→ **Your instructions**: Please retype, word for word, the line containing "Viewport: 311px width, 207px height." and every line after it through the end of the records, leaving out all pictures.

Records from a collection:
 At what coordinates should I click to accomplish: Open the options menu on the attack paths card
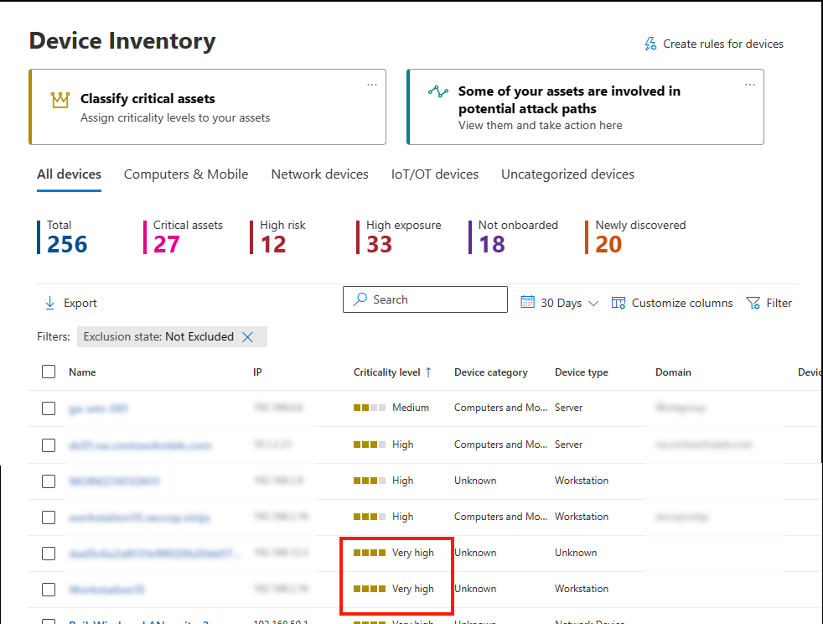(x=749, y=83)
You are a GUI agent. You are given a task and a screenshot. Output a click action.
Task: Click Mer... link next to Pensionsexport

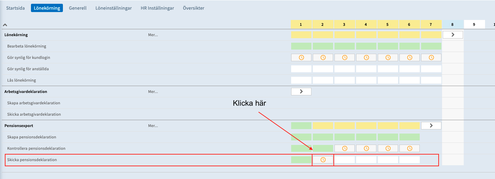point(153,126)
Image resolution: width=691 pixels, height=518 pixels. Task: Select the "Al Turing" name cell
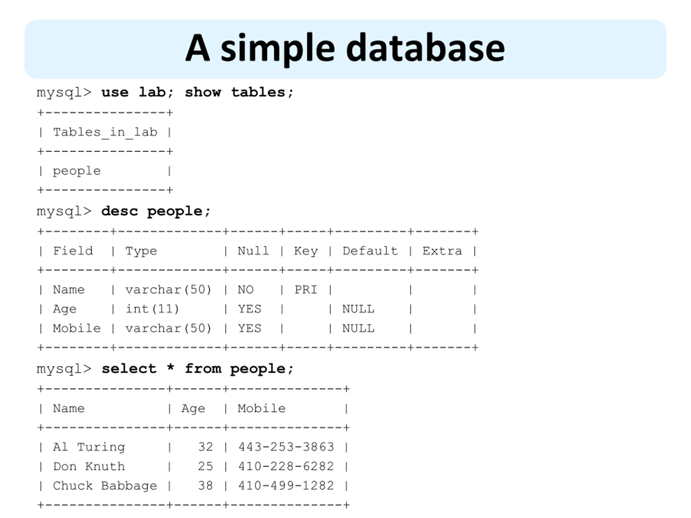[89, 447]
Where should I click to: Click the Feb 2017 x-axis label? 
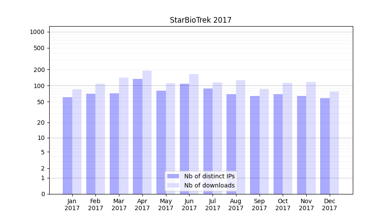[95, 204]
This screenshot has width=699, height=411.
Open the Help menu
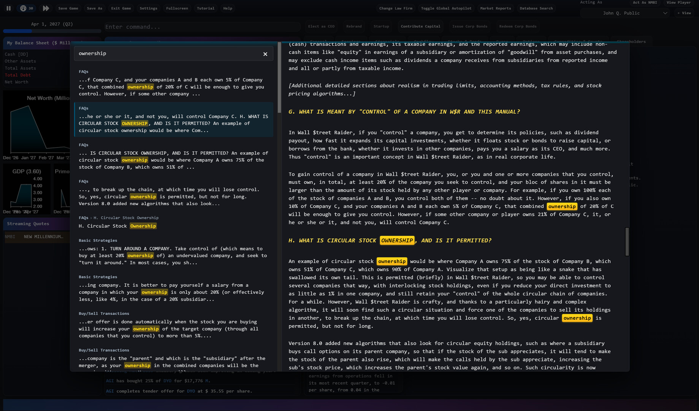227,8
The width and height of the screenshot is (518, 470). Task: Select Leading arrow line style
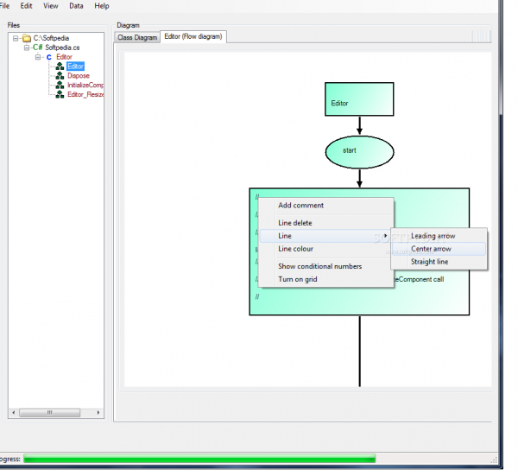pos(433,236)
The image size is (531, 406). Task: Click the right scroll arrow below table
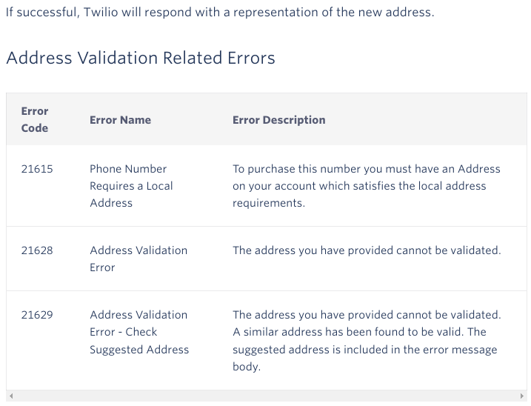(522, 397)
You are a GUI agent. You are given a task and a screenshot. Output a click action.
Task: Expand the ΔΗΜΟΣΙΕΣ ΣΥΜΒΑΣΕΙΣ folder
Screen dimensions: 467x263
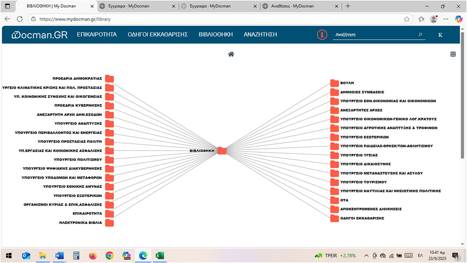pos(334,92)
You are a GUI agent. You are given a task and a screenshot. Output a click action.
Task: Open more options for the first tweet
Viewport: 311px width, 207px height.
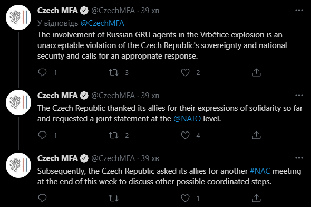click(299, 10)

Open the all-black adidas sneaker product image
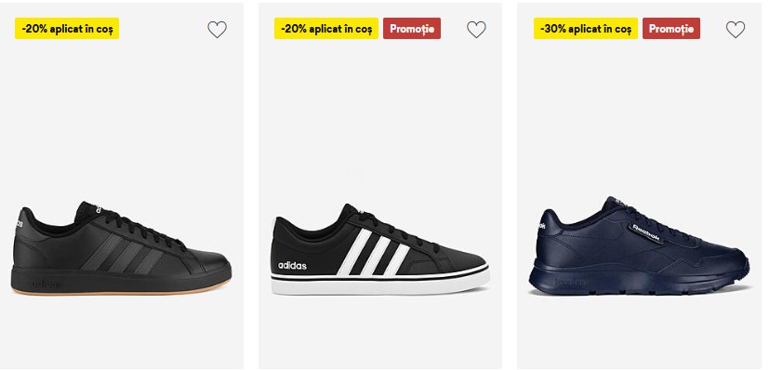pos(121,248)
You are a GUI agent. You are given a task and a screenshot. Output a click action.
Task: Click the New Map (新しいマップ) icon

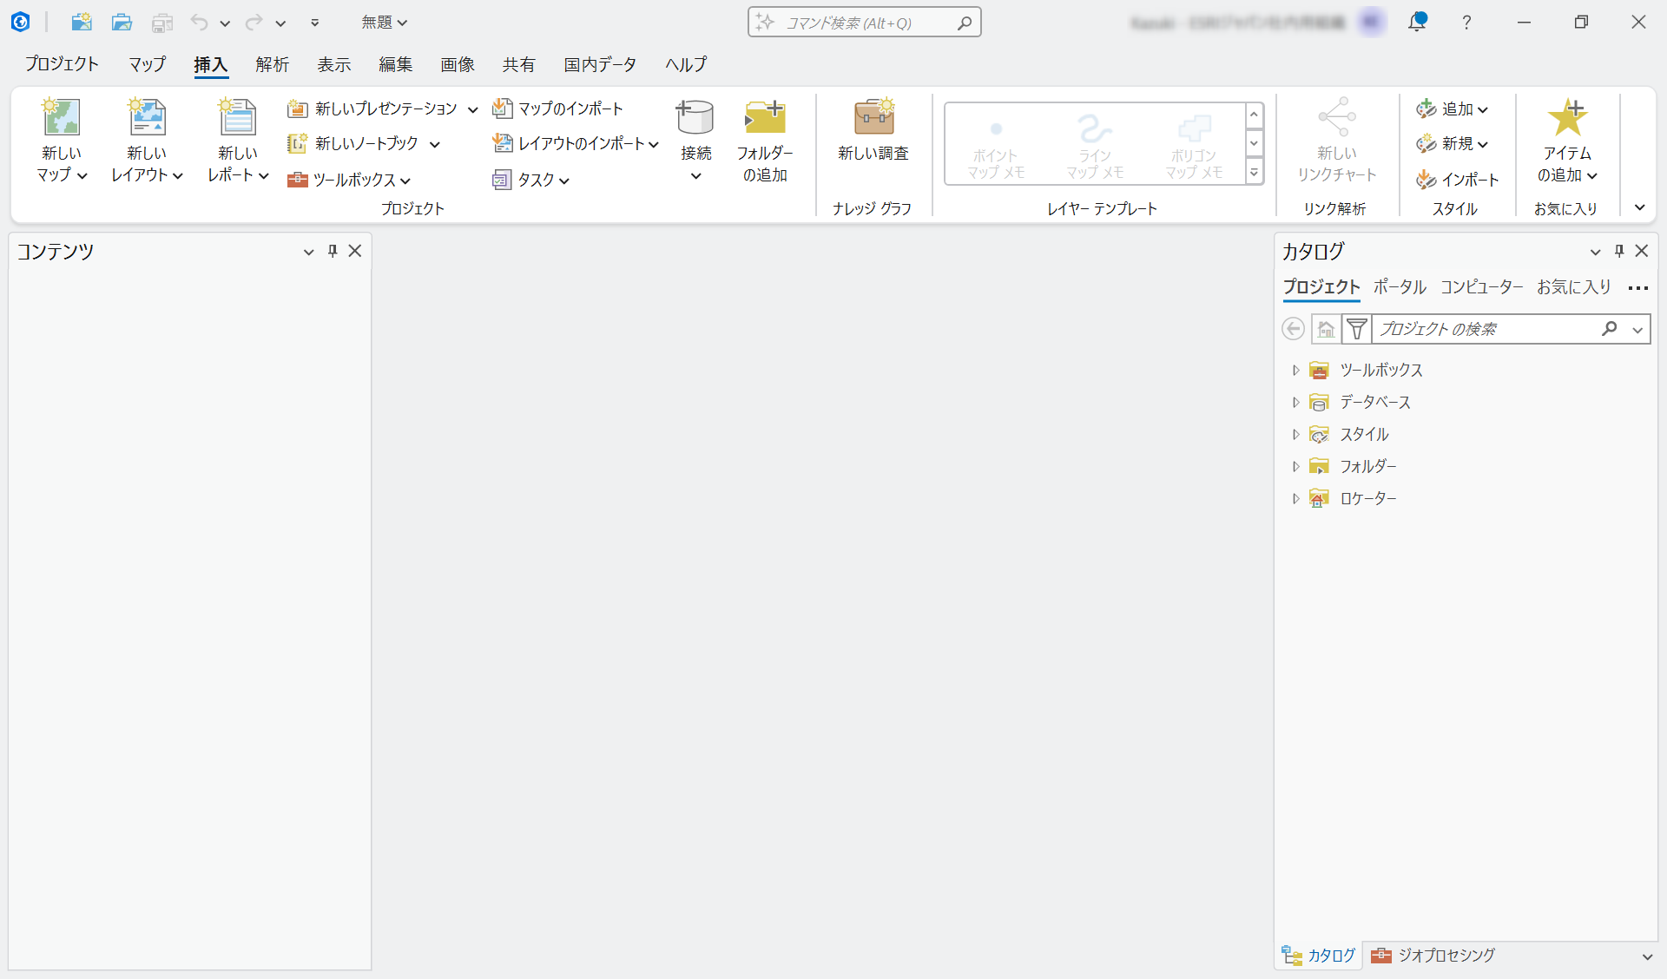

→ **Output for this exercise**:
Viewport: 311px width, 207px height.
click(299, 10)

Open the all-black adidas sneaker product image
pos(121,248)
You are a GUI agent. You are given a task and a screenshot. Output a click action.
Task: Click the New Map (新しいマップ) icon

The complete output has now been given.